* **Exercise prompt**:
Across all entries below, how many lines include "beside"? Only the number, please.

_ _ _ _

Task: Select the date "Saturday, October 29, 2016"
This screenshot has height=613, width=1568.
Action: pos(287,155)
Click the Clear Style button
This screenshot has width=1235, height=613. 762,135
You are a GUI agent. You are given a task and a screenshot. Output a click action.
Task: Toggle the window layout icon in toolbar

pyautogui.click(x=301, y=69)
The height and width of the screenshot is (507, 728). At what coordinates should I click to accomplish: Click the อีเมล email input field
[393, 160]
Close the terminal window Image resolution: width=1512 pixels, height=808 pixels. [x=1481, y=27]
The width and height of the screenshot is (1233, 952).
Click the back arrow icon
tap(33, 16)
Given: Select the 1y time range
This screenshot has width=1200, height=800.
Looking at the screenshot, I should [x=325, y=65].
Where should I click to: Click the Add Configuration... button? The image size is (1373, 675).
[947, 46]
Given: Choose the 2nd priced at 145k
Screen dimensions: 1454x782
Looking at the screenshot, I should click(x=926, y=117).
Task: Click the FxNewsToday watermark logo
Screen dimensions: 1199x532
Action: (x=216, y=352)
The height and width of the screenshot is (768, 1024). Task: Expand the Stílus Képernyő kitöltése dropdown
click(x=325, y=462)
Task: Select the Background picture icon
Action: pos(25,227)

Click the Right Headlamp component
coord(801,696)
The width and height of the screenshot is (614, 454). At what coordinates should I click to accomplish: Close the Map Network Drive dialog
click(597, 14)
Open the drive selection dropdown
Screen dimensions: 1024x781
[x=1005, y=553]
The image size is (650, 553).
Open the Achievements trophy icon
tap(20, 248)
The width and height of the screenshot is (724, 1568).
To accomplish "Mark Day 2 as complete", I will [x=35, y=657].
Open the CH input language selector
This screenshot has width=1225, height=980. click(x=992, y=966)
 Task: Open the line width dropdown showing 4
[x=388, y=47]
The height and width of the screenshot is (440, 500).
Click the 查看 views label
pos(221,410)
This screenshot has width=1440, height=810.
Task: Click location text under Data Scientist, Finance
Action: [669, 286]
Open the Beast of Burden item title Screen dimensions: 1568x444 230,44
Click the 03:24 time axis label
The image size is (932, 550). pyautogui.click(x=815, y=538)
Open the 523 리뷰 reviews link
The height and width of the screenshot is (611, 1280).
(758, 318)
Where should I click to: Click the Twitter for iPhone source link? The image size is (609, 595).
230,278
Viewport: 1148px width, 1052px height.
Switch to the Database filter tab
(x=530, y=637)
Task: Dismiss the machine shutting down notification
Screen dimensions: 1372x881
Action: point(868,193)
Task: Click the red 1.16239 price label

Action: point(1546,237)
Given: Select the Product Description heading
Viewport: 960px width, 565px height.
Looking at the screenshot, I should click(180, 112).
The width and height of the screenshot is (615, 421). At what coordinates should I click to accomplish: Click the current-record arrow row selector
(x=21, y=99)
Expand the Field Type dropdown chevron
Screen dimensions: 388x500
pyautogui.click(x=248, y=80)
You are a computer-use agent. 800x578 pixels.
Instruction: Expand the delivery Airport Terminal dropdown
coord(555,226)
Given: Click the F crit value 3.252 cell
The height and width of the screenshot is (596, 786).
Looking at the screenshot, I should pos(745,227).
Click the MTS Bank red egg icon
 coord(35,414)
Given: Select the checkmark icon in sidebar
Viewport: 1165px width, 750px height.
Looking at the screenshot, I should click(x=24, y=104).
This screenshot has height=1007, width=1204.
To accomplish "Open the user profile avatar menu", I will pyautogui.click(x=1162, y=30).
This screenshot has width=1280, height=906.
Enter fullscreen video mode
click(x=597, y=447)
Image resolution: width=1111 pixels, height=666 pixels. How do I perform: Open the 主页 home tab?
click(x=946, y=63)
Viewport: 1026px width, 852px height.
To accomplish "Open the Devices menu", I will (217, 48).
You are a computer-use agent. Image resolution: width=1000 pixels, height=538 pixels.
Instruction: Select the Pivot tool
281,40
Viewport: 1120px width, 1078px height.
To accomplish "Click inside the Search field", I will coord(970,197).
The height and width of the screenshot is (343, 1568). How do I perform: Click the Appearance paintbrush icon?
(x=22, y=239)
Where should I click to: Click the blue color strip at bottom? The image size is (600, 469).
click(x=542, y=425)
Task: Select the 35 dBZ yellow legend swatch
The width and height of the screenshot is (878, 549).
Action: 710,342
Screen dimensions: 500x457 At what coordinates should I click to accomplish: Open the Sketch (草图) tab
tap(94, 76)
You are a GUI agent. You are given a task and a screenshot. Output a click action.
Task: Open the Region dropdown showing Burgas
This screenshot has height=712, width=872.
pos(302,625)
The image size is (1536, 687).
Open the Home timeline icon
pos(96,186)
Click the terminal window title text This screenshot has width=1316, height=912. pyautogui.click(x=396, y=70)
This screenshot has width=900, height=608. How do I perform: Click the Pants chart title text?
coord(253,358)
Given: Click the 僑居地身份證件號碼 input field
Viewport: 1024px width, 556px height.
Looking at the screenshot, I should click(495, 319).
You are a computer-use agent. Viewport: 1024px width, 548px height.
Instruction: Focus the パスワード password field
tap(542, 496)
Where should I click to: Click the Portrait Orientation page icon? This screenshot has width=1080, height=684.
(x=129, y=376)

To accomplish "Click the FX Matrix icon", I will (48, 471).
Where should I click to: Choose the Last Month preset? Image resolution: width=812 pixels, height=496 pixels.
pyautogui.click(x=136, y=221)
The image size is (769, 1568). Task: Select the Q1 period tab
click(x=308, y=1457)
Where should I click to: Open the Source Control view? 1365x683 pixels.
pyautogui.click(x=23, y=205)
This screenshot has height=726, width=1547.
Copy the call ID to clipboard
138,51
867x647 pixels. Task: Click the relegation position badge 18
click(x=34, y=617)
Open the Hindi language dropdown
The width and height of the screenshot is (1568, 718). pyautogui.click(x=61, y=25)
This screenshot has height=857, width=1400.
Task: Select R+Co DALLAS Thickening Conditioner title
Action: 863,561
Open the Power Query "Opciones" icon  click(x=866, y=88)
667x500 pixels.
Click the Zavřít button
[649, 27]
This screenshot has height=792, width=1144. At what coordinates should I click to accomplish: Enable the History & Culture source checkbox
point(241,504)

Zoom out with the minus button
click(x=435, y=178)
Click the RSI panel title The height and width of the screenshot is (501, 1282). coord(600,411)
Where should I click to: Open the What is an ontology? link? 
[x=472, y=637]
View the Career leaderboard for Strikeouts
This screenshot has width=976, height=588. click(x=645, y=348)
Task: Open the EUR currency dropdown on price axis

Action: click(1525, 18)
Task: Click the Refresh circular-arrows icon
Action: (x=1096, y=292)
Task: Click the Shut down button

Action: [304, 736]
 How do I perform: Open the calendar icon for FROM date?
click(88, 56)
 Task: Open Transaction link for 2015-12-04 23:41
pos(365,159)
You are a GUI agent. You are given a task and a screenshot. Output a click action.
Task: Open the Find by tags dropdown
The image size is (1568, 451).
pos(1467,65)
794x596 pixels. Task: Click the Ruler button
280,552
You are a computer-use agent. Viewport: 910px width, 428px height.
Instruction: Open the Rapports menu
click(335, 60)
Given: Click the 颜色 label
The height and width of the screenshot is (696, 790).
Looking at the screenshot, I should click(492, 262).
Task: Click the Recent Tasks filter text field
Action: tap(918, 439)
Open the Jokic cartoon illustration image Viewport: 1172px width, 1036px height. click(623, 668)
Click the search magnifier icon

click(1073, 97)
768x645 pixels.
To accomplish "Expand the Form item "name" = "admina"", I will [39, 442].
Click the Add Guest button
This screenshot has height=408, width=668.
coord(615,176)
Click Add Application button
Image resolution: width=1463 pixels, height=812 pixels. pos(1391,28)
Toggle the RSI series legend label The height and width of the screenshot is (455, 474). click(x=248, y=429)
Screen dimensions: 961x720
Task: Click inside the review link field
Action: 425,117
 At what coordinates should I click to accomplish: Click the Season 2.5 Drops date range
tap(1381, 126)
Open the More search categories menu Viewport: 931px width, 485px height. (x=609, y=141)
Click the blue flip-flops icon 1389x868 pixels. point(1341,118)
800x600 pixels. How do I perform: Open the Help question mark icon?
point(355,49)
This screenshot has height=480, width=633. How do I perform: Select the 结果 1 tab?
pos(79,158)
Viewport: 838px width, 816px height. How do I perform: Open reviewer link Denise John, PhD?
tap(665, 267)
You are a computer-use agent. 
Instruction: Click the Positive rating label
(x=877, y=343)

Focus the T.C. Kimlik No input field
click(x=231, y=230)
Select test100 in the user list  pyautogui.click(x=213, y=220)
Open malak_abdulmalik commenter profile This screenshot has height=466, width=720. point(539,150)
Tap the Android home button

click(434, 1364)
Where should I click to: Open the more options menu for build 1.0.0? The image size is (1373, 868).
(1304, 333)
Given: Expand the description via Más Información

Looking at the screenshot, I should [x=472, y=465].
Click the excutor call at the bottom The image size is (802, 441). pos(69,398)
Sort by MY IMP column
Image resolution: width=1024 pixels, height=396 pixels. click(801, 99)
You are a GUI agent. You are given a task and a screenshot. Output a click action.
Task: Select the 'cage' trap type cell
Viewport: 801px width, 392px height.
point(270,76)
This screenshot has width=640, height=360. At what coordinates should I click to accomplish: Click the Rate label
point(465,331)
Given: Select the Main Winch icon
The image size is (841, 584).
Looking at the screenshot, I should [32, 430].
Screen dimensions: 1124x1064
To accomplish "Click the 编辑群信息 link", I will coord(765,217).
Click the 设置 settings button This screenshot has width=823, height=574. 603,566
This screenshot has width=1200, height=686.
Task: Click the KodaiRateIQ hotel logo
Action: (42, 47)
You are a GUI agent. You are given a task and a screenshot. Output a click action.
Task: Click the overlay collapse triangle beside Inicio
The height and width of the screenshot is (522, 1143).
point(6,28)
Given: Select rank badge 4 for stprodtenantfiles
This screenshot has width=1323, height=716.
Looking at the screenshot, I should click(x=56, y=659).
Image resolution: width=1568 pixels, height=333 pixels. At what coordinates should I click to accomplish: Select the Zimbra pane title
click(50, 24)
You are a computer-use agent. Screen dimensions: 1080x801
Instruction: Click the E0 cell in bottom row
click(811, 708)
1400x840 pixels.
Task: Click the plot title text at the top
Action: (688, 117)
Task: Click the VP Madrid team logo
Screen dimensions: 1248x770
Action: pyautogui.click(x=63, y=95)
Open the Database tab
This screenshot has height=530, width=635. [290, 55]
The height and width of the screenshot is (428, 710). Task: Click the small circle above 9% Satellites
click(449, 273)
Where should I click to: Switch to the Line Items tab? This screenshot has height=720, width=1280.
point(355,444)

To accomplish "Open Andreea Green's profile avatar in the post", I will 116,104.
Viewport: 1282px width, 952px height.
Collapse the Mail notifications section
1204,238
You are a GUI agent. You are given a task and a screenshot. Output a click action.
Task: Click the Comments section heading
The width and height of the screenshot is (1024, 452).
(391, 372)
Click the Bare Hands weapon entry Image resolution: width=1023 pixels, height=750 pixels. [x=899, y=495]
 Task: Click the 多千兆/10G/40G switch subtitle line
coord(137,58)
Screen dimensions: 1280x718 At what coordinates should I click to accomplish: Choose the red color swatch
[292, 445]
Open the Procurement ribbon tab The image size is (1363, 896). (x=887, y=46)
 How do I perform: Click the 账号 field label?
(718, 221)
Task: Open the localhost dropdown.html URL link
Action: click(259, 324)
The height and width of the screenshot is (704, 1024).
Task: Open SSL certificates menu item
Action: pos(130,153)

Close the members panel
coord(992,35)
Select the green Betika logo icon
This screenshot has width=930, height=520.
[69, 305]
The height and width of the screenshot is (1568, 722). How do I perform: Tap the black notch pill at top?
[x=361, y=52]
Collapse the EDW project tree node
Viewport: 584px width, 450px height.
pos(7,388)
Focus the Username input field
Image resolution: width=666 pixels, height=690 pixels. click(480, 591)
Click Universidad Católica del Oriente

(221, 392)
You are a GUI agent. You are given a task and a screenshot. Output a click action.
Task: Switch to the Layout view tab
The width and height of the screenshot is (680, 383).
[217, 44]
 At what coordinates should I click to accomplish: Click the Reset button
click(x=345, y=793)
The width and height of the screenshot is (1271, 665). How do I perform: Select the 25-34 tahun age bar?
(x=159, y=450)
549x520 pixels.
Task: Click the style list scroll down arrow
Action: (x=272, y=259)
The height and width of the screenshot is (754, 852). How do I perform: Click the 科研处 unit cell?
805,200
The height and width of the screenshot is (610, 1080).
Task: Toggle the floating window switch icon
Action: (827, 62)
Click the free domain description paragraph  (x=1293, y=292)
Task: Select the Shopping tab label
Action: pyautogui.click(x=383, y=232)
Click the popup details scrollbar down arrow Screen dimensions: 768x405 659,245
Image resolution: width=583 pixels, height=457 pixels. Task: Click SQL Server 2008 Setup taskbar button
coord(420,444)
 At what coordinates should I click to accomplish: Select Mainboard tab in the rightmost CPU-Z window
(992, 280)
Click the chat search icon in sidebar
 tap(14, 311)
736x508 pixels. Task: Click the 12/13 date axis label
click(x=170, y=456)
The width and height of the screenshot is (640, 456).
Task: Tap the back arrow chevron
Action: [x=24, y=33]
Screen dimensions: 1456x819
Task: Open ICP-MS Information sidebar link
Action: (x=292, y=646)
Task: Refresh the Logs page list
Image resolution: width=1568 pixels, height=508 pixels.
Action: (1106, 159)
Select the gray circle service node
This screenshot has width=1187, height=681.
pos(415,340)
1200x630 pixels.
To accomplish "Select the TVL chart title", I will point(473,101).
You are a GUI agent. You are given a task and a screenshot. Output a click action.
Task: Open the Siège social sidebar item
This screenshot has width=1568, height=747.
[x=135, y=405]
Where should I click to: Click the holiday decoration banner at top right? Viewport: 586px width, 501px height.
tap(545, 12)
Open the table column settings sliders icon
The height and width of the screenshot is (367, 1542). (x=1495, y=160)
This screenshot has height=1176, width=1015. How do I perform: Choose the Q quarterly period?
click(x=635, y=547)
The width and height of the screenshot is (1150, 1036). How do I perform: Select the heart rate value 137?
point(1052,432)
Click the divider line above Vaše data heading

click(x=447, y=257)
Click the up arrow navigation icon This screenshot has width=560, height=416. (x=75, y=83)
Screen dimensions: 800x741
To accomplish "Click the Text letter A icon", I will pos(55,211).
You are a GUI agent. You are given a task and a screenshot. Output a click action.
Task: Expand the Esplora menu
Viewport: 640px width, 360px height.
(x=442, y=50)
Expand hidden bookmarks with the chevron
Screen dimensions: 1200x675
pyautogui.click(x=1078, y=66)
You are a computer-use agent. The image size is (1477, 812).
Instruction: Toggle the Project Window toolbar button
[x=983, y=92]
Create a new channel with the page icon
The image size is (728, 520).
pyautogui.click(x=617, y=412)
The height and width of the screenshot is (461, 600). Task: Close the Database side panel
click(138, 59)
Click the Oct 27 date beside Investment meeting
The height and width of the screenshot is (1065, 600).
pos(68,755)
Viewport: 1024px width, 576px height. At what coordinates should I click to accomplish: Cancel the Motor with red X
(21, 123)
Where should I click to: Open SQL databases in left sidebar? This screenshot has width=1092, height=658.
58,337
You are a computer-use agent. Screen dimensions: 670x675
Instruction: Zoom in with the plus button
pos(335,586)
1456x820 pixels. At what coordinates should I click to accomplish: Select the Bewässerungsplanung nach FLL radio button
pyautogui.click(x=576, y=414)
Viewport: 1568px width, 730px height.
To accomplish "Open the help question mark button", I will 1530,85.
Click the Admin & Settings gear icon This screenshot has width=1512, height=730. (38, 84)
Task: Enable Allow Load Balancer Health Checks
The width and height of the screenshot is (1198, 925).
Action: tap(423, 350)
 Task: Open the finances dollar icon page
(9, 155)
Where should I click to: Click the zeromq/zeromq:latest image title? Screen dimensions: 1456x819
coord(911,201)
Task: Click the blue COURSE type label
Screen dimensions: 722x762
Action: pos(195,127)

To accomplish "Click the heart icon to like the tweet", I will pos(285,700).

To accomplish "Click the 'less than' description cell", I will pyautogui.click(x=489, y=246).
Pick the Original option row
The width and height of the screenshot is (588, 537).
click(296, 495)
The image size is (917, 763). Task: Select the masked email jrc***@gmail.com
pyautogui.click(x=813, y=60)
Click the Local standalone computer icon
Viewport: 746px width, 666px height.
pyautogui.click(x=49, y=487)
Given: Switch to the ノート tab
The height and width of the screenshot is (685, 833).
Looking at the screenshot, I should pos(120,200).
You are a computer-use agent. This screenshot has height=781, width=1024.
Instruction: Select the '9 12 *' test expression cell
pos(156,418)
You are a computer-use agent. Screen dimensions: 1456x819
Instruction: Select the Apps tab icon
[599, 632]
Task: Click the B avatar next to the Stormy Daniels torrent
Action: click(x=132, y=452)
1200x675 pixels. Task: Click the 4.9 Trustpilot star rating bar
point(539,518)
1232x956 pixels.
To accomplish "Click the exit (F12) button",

_ _ _ _

* **Answer area**:
2